### Items

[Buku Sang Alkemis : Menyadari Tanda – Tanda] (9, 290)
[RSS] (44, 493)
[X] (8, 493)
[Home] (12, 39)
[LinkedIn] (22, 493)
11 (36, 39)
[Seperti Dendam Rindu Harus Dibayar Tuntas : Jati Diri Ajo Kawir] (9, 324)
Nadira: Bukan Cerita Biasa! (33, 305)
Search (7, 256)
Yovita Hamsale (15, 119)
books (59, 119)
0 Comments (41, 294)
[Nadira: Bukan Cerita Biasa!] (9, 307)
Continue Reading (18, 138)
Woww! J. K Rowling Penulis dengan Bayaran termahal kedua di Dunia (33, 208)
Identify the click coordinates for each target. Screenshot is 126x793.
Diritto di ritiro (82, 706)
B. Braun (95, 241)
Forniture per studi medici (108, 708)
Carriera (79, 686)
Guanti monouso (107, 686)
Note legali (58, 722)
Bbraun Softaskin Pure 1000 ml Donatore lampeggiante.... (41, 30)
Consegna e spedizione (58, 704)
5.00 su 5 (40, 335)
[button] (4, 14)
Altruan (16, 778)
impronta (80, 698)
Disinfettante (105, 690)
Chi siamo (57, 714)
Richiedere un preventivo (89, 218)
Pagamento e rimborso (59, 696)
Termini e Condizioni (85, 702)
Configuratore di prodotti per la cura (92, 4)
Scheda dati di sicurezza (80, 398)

### Stated problem
Begin at the line that contains "Carriera (79, 686)" and stop after the final line of the items. Rewrite each of those lines with every coordinate number offset by 63.

### The completed task
Carriera (142, 749)
Guanti monouso (170, 749)
Note legali (121, 785)
Bbraun Softaskin Pure 1000 ml Donatore lampeggiante.... (104, 93)
Consegna e spedizione (121, 767)
5.00 su 5 (103, 398)
[button] (67, 77)
Altruan (79, 841)
impronta (143, 761)
Disinfettante (168, 753)
Chi siamo (120, 777)
Richiedere un preventivo (152, 281)
Pagamento e rimborso (122, 759)
Termini e Condizioni (148, 765)
Configuratore di prodotti per la cura (155, 67)
Scheda dati di sicurezza (143, 461)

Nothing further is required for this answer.